By Phil Stewart and Missy Ryan
WASHINGTON, April 17 (Reuters) - The United States said on Thursday it would send Ukraine's armed forces medical supplies, sleeping mats and other non-lethal aid, seeking to signal support for Kiev while stopping far short of adding any U.S. weaponry to a deepening standoff with Russia.
Defense Secretary Chuck Hagel made the announcement at the Pentagon as Kiev grapples with a pro-Russia uprising that has seen fighters seize whole swathes of Ukraine while Moscow masses tens of thousands of troops on the frontier.
Hagel voiced deep concern over "Russia's ongoing destabilizing activities in eastern Ukraine."
"De-escalation has been our focus and Russia must take steps to make that happen," he said.
Russian President Vladimir Putin, who overturned decades of post-Cold War diplomacy last month by declaring Russia had a right to intervene in neighboring countries and annexing Ukraine's Crimea region, accused the authorities in Kiev on Thursday of plunging the country into an "abyss."
Hagel said he spoke on Thursday with his Ukrainian counterpart to inform him of additional non-lethal military assistance, including helmets and water purification units for Ukraine's armed forces.
The United States would also provide small power generators and hand fuel pumps for Ukraine's state border guard service, he said.
"The United States will continue to review additional support that we can provide to Ukraine," Hagel said.
Kiev has long asked for military support from the United States, which U.S. officials, speaking on condition of anonymity, have said included small arms, as well as non-lethal assistance, including military food rations.
But President Barack Obama's government has focused on providing financial support for Ukraine and pressuring Russia diplomatically, instead of trying to quickly overhaul Ukraine's heavily outnumbered and outgunned forces.
NATO has also made clear it will not intervene militarily in Ukraine, which is not a NATO member, despite Russia's annexation of Ukraine's Crimea region and a buildup of Russian forces on the Ukrainian border.

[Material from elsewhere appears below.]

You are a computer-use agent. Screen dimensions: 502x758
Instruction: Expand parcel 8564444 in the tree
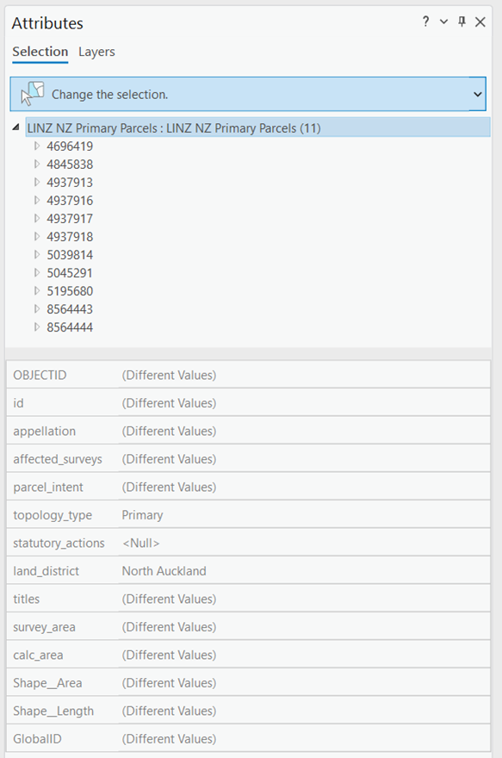36,327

It is focusing instead on boosting temporarily its presence in eastern Europe in a drive to reassure allies, such as the ex-Soviet Republics in the Baltics, that NATO would protect them if they ever faced Russian aggression.
Speaking at a Pentagon news conference alongside Polish Defense Minister Tomasz Siemoniak, Hagel said the United States was looking at additional steps to reinforce NATO allies in central and eastern Europe.
He noted the United States would keep 12 F-16 fighter jets and 200 support personnel in Poland through the end of 2014.
His comments came a day after NATO announced it would send more ships, planes and troops to eastern Europe "within days."